The Disinformation Manifesto

From Scott Alexander/Siskind's fantasy presidential debate:

Alexander: Mr. Trump, you’ve been accused of being one of the chief spreaders of misinformation, both personally and through your website Truth Social. What do you have to say for yourself?

Trump: GK Chesterton said that fairy tales were more than true, not because they tell us that dragons are real, but because they tell us that dragons can be beaten. In the same way, I think misinformation is more than true - not because it tells us there are pedophiles in pizza parlors, but because it tells us that pizza parlor pedophiles can be discovered and dragged into the light.
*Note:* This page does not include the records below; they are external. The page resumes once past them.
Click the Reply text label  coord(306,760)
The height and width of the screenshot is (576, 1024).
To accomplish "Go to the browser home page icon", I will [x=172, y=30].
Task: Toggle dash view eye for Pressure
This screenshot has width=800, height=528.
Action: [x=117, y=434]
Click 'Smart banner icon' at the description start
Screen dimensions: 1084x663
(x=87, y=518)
The COVID vaccine might not literally contain a microchip that lets Bill Gates control your mind. But we really do grant unaccountable tech billionaires root access to our culture. And seemingly pro-social requests really can be a vector for establishing control. I, Donald Trump, might not literally lead a euconspiracy of patriotic Americans who are about to blow the lid off the corrupt Biden administration and liberal establishment. But it really is true that even in the darkest night, when all seems lost, there are seeds of hope visible to those who search for them, and that even the most invincible-seeming tyranny can fall in an instant if enough people push at it.

So who cares about the literal truths? The average American lives in a dull apartment building in a decaying city, his subsistence dependent on the whims of macroeconomic forces he cannot comprehend, let alone control. You want to tell him to spend his tiny sliver of time on Earth thinking about interest rates and carbon credits? We need to re-mythologize the world! We need to re-weave the rainbow, re-haunt the air, re-gnome the mine! If the scientists have robbed us of trolls under bridges, we will replace them with Satanic cults in state capitols. If they take our soma, we will invent adrenochrome.

If I’m elected president, I plan to double down on this. I will spread rumors of griffons in the Rocky Mountains, allude to unspeakable things beneath the deserts of Nevada, and question whether the Gateway Arch in St. Louis is a mystical portal to dream-realms beyond the setting sun. Not because any of these things are true. But because they are more than true. They’re what makes this country great.